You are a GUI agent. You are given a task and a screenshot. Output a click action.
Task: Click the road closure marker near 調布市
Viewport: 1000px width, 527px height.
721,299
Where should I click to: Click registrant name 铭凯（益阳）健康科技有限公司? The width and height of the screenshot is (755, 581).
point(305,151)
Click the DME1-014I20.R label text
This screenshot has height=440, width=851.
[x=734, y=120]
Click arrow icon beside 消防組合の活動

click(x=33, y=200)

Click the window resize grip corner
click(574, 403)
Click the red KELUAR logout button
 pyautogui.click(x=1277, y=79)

·····

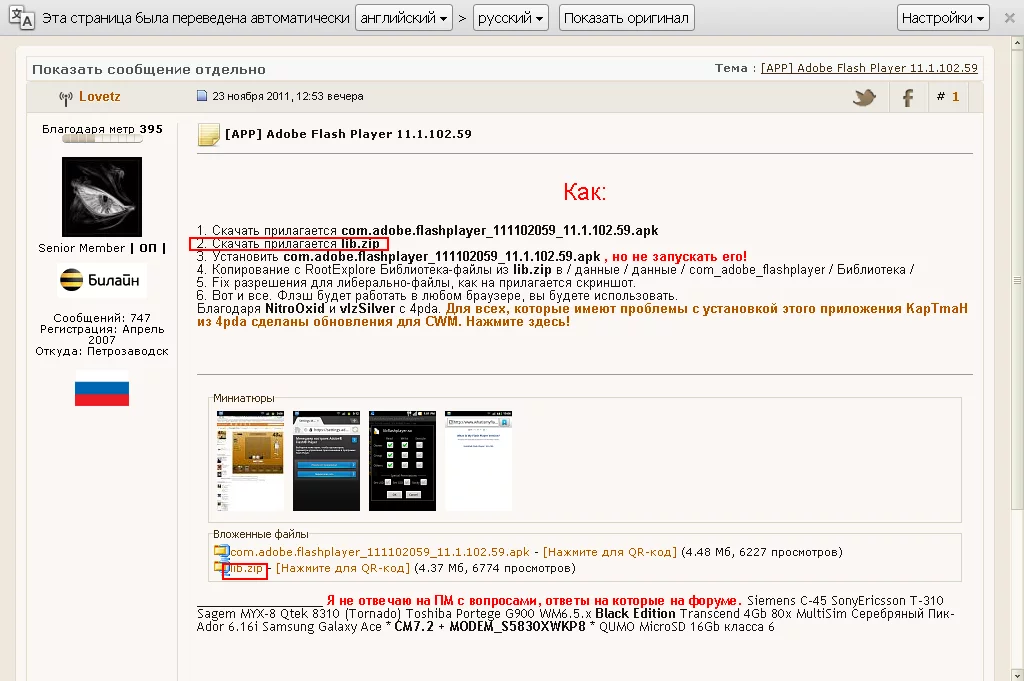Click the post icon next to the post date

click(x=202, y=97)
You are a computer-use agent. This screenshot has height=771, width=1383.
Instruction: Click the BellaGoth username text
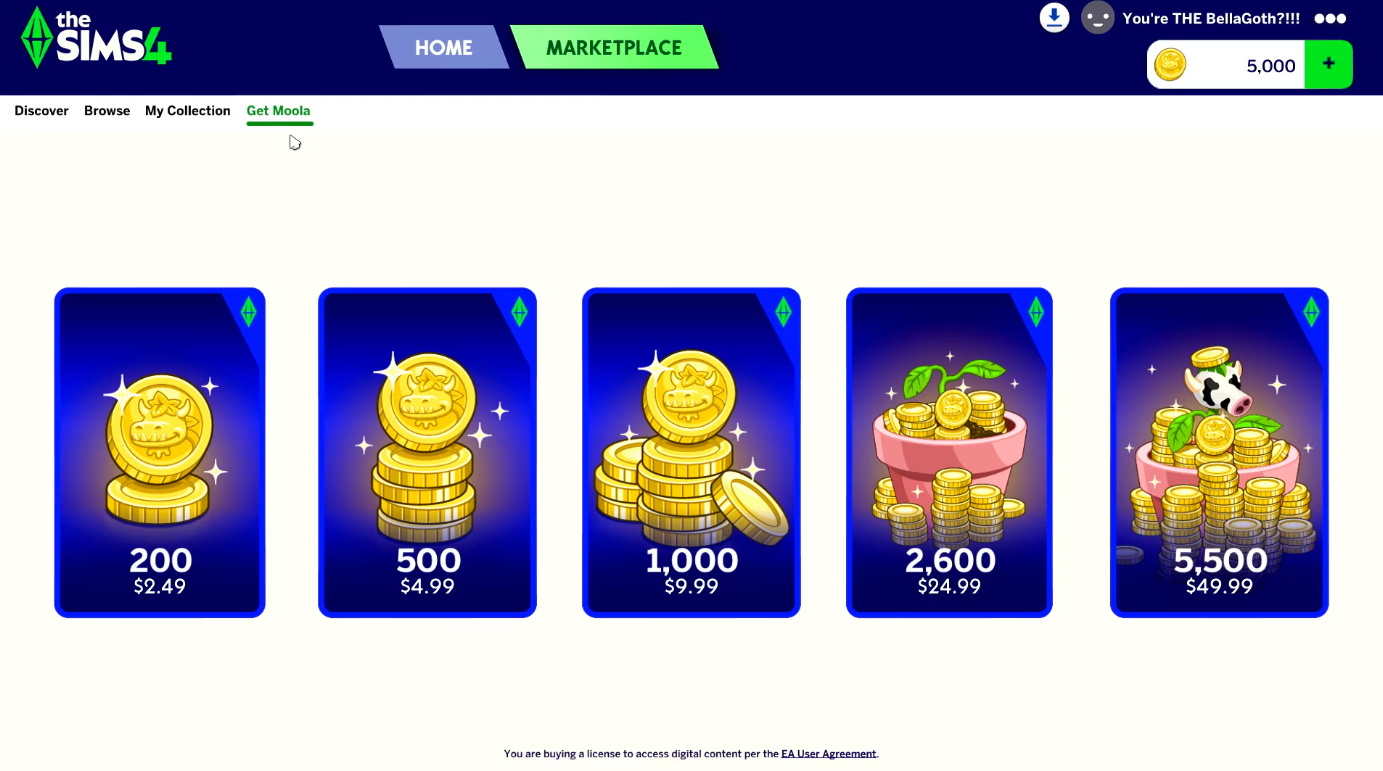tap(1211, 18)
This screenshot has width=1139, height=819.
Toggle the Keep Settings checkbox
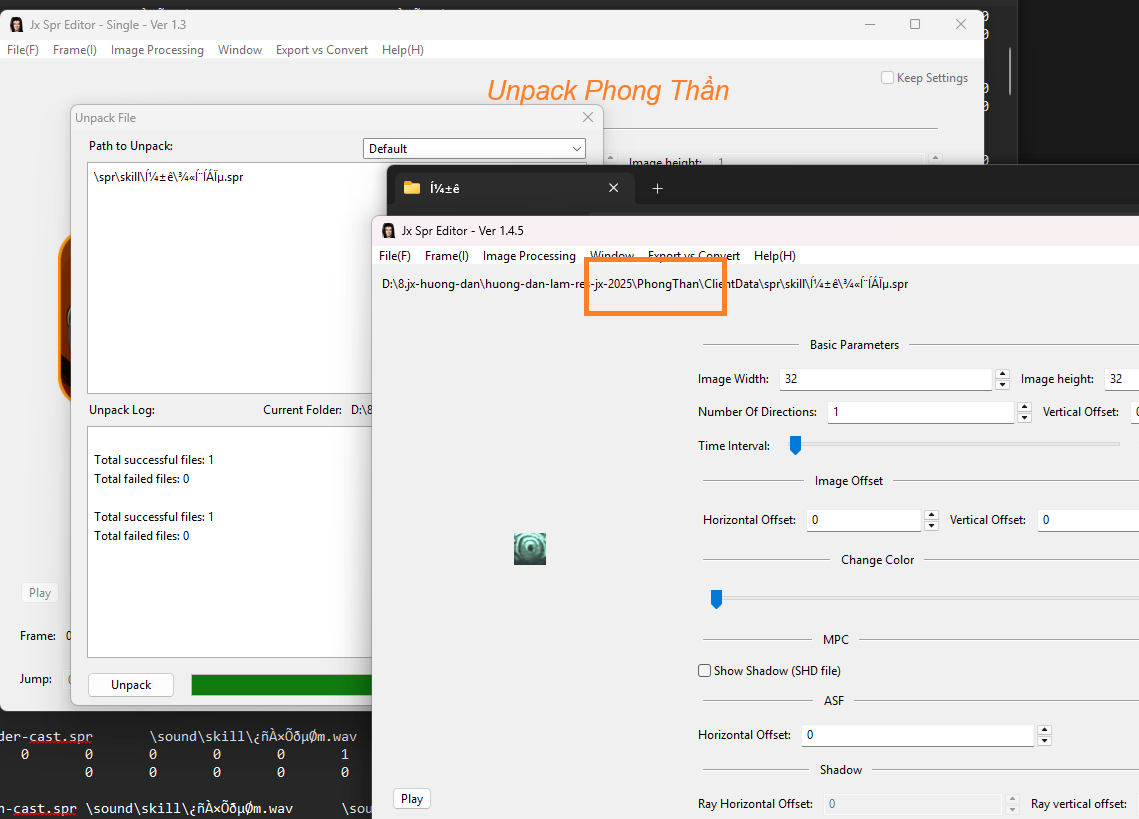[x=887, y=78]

·····

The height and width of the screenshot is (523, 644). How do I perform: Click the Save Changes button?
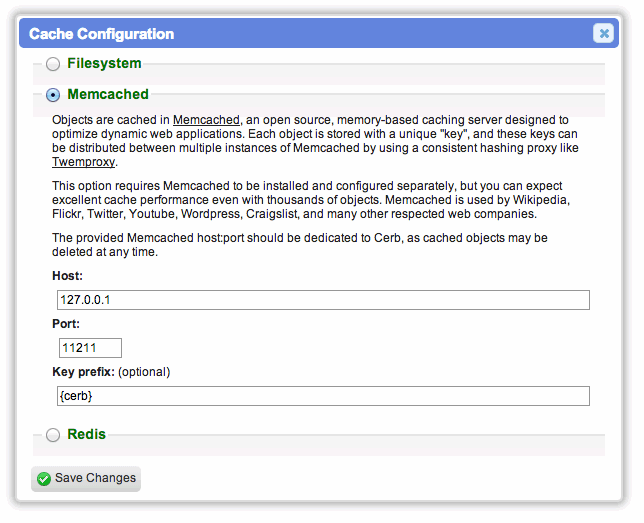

·····

* [GOAL OF THE EXERCISE]: Look over the records. Copy the lines that include the word "agent".

* [FINISHED EXERCISE]:
You are a GUI agent. You are given a task and a screenshot. Output a click action.
You are a computer-use agent. This screenshot has height=771, width=1383.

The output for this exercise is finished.